Neredeyse hiç secdeden kalkmazken alnım, niçin bir kez bile sesini duyamam? Günler, geceler... asırlardır adı dudaklarımdan düşmediği hâlde neden bir defa da ben onun adımı andığını işitmem?
Niçin bir tek kelime bile etmez, niçin daima susar?
Niçin hep bu kadar uzakta durur da yakınıma gelmez?
Niçin başımı okşamaz, niçin bir kez olsun konuğum olmayı kabul etmez?

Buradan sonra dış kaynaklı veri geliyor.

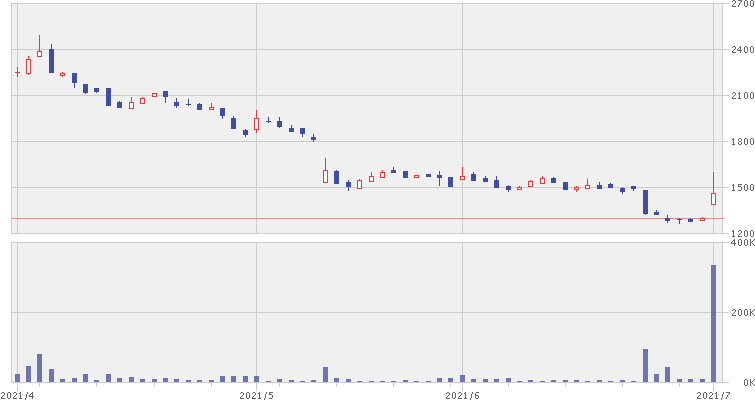Click the 0K volume axis label

click(x=745, y=382)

Niçin bir kez bile yüzüme bakmaz, bir kez bile yüzyüze konuşmaya razı olmaz?
Küs müdür acaba bu yetimine?
İyi ama niçin küssün bana? Kadir olan, Rahman olan o, ben değilim.
Ben ki sade mahrum olanım. Ben ki bir tek yazgısı yalnızlık olanım. Ben ki ben diye işaret edecek bir benden bile mahrum olanım.
Merhamete muhtaç olan o değil, benim. Rahmet ve şefkati, lütuf ve ihsanı isteyen benim, vaad edense o!
Kulluğumda kusurlarım, ibadetlerimde eksiklerim var, o sebeple mi ses vermiyor acep? O nedenle mi benimle konuşmuyor? Bu yüzden mi hep uzakta duruyor, bu yüzden mi bir sabah bile kapımı tıklayıp merhaba demiyor?
Sevgili niçin küssün bana, ben sevgimi hiç kazaya bırakmadım ki! Bir an bile ondan fariğ olmadım ki! Karanlığın arttığı zamanlarda bile sevgili yüzüme hiç çirkin görünmedi ki?
Derdim de bu ya, sevgili bana hiç görünmedi ki!